ToroDB a new NoSQL database that replaces mongoDB
Document databases store documents, which are basically hierarchical, nested data structures of sets of key-value pairs. Current state-of-the-art approaches to store them in relational databases is limited to storing documents in some form of binary serialization of the document (like a blob or PostgreSQL's hstore or jsonb). What our research found is a set of algorithms to transform a document into a set of document-parts that can individually be stored in relational tables, leveraging the power of relational databases. This includes dynamic creation of tables, when needed, to match a table's structure to that of the information to be stored.
The advantages of this approach are profound. There is no engineering effort required in building the storage subsystem, which should handle durability, isolation and concurrency –all of which are tough properties to implement.

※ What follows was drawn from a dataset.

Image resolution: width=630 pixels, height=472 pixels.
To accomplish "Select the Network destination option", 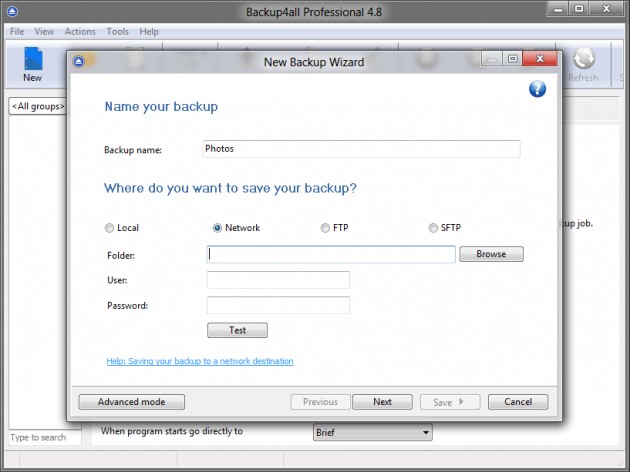I will 218,228.
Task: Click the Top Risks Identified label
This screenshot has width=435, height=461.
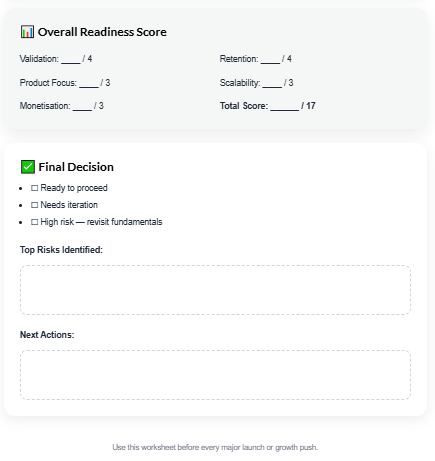Action: click(61, 250)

But even more importantly, there are very significant performance advantages, both in query time and storage savings.
Query time improves as queries targeting subsets of the documents (which are most of the queries) need only to address a subset of the data -as it is partitioned into tables- rather than reading the whole database. Storage savings are achieved by avoiding repetition of the schema of every document –many documents share the same schema (“structure”) but all them need to repeat that. Our benchmarks shows that JSON documents require in ToroDB 29% to 68% of the storage required for the same data on a MongoDB database. These means significant less I/O, significant less cost, and greater (vertical) scalability.
This presentation aims to show how the internal algorithms of this open source software, ToroDB, work. How the JSON documents are split into tables, how is this more efficient -both in terms of query time and storage savings-. Why current document-oriented databases fail to maximize the performance of BigData requirements –ToroDB also includes a mechanism for storing in columnar format parts of the documents to improve aggregate-type queries, obtaining impressive performance benefits. And, finally, how this all can be done in a compatible way with existing systems: ToroDB includes a layer that natively speaks the MongoDB protocol, hence becoming a drop-in replacement for MongoDB installations, but running on top of existing relational databases.